Changes in NOS and ARG1 in AMN-SARS-CoV-2
Growing evidence suggests the roles of NOS and ARG1 in immune response
modulation via arginine catabolism and the urea cycle[19, 20]. It
has been shown that ARG1 activity is increased in COVID-19 patients and
correlated with disease severity[21]. Consistently, our study
revealed significantly increased ARG1 mRNA expression in the
AMN-SARS-CoV-2 group (Figure 3A). It is well-established that elevated
ARG1 competes with NOS for arginine, resulting in decreased NOS
activity. Three distinct isoforms of NOS, neuronal NOS (nNOS), inducible
NOS (iNOS), and endothelial NOS (eNOS), regulate vascular health, with
eNOS contributing to healthy blood flow by releasing nitric oxide, which
effectively counteracts arterial tone[22]. Consequently, eNOS levels
were significantly elevated in the AMN-SARS-CoV-2 group (Figure 3A).

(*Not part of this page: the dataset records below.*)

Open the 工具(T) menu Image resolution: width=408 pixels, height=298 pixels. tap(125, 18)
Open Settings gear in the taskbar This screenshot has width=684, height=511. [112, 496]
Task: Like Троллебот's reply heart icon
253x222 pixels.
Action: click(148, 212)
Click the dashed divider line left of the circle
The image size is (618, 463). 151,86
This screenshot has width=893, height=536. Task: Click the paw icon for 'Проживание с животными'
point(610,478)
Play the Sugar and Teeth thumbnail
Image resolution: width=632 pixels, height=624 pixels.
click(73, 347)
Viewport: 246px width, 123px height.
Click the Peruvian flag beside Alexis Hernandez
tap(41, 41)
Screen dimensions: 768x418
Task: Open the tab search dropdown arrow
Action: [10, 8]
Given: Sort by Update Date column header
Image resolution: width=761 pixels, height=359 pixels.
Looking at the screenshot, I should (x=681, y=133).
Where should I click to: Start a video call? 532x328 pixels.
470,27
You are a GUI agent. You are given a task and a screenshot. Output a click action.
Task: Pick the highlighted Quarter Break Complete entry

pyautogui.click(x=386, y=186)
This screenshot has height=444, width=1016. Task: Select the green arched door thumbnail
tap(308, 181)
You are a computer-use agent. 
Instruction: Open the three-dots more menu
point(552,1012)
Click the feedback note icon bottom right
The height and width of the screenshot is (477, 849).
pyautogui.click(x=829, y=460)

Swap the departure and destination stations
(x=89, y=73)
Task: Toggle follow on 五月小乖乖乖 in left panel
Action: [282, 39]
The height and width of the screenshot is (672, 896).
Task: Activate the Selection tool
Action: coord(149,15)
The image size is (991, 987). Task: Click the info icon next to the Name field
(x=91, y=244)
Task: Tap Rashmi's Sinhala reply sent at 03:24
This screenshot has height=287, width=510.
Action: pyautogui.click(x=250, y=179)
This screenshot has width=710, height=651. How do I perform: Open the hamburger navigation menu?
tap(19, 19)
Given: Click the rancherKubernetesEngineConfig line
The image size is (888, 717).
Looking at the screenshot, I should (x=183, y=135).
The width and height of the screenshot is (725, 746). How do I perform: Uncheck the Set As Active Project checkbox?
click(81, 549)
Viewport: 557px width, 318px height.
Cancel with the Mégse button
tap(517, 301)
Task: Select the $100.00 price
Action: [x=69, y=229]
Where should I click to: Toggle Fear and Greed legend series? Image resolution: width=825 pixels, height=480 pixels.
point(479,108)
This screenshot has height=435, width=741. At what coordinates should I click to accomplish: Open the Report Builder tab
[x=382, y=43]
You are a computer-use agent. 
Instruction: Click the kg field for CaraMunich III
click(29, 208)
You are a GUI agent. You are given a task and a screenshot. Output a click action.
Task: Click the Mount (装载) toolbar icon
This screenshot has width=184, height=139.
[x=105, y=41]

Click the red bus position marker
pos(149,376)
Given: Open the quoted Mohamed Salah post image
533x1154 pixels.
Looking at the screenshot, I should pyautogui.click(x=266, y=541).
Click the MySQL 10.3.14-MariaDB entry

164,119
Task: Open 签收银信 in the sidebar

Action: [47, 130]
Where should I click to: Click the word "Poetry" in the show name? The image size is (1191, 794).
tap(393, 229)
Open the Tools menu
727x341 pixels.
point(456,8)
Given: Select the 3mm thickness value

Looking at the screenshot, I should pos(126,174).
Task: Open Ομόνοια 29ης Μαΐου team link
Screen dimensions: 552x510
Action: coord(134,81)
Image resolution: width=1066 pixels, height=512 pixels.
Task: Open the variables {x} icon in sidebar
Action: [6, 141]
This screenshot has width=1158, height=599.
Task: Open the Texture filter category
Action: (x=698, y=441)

UHPLC-LC/MS analysis also identified the upregulation of ADMA (Figure
3B), a known endogenous NOS inhibitor. Increased ADMA could further
contribute to NOS suppression. ROC analysis for ARG1, NOS, and ADMA
yielded AUC values of 0.8571, 0.6837, and 0.7959, respectively (Figure
3C). Correlation analysis indicated that NOS was negatively correlated
with ARG1 (r = -0.428) and ADMA (-0.469). However, NOS displayed no
significant correlation with the metabolites ornithine, citrulline, and
L-proline.